Asssume $$\frac{1}{n + 1}+\frac{1}{n + 2}+...+\frac{1}{n+(n+1)}\le \frac{5}{6}$$

We start off with

$$\frac{1}{n + 1}+\frac{1}{n + 2}+...+\frac{1}{n+(n+1)}+\frac{1}{(n + 1)+(n+2)}\le \frac{5}{6}$$

And now I see the problem.
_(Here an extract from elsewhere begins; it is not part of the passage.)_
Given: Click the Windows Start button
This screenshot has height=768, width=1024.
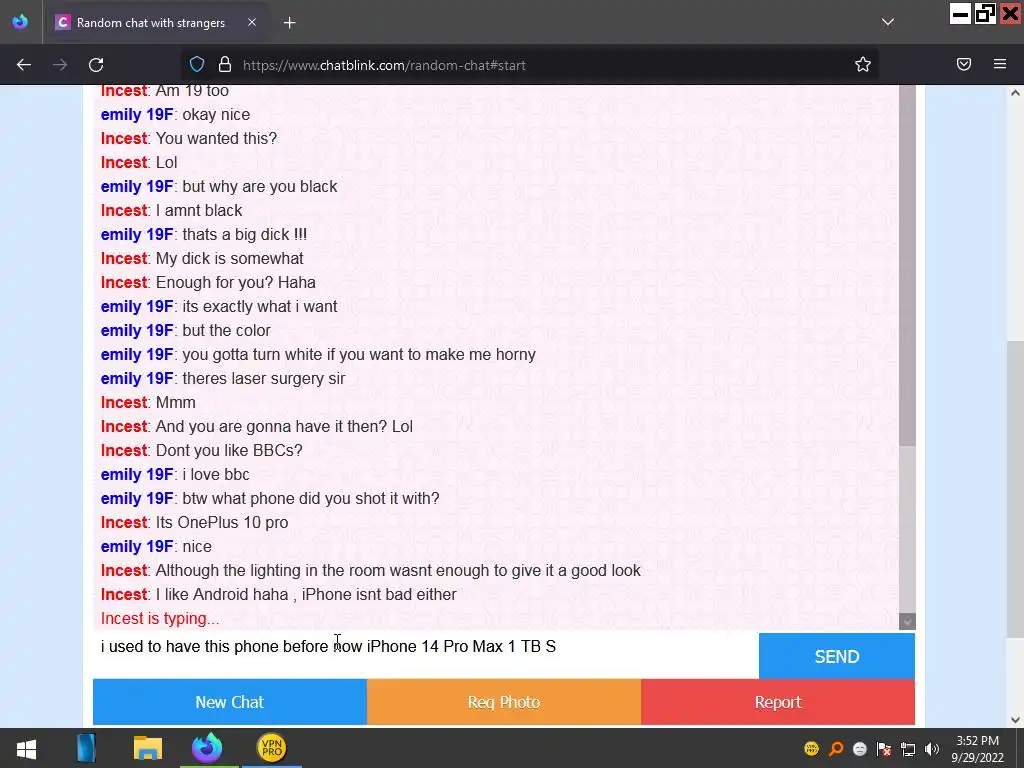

Normally, I apply the hypothesis first on this part:

$$\color{blue}{\frac{1}{n + 1}+\frac{1}{n + 2}+...+\frac{1}{n+(n+1)}}+\frac{1}{(n + 1)+(n+2)}\le \frac{5}{6}$$

But all it yields is this:

$$\color{blue}{\left ( \textrm{something smaller or equal than } \frac{5}{6} \right )} + \frac{1}{(n + 1)+(n+2)}\le \frac{5}{6}$$

If I move $\frac{1}{(n + 1)+(n+2)}$ to the other side, all I get is

$$\color{blue}{\left ( \textrm{something smaller or equal than } \frac{5}{6} \right )} \le \frac{5}{6} - \frac{1}{(n + 1)+(n+2)}$$

Which cannot be guaranteed.

How can I prove this, then?

• If it is not compulsory to use induction... are you familiar with A.M-H.M inequality? – user87543 Dec 3 '13 at 4:26
• The first proof that comes to my mind doesn’t use induction. $$\sum_{k=n+1}^{2n+1}\frac1k<\int_n^{2n+1}\frac{dx}x=\ln(2n+1)-\ln n=\ln\left(2+\frac1n\right)\;,$$ which is less than $\frac56$ for all $n\ge 4$. Then just check the result for $n=1,2,3$. – Brian M. Scott Dec 3 '13 at 4:27
• @PraphullaKoushik: Well, it's an induction exercise, so I should use it. I don't recognise that term for inequality (or perhaps I do, but in Spanish) - I will take a look at it, thanks. – Zol Tun Kul Dec 3 '13 at 4:30
• The statement that you're trying to prove in the induction step is not quite correct. The sum ought to begin with the term $\frac{1}{n+2}$. – Sammy Black Dec 3 '13 at 4:32
• Ok.. I am sure it would be easy with that inequality but i will try with induction also – user87543 Dec 3 '13 at 4:33

Let $$a_n=\sum_{k=n+1}^{2n+1}\frac1k\;,$$ and show that the sequence $\langle a_n:n\ge 1\rangle$ is decreasing. There’s more in the spoiler-protected block below.
$\displaystyle\sum_{k=n+1}^{2n+1}\frac1k-\sum_{k=n+2}^{2n+3}\frac1k=\frac1{n+1}-\frac1{2n+2}-\frac1{2n+3}=\frac1{2n+2}-\frac1{2n+3}=\ldots$
$$\frac{1}{n + 1}+\frac{1}{n + 2}+...+\frac{1}{n+(n+1)}\le \frac{5}{6}$$
looking for $n+1$ case, we see : $$\frac{1}{n + 2}+...+\frac{1}{n+(n+1)}+\frac{1}{(n+1)+(n+2)}=\frac{1}{n + 2}+...+\frac{1}{n+(n+1)}+\frac{1}{n+1}-\frac{1}{n+2}=\frac{1}{n + 1}+\frac{1}{n + 2}+...+\frac{1}{n+(n+1)}-\frac{1}{n+2}\leq \frac{5}{6}-\frac{1}{n+2}\leq \frac{5}{6}$$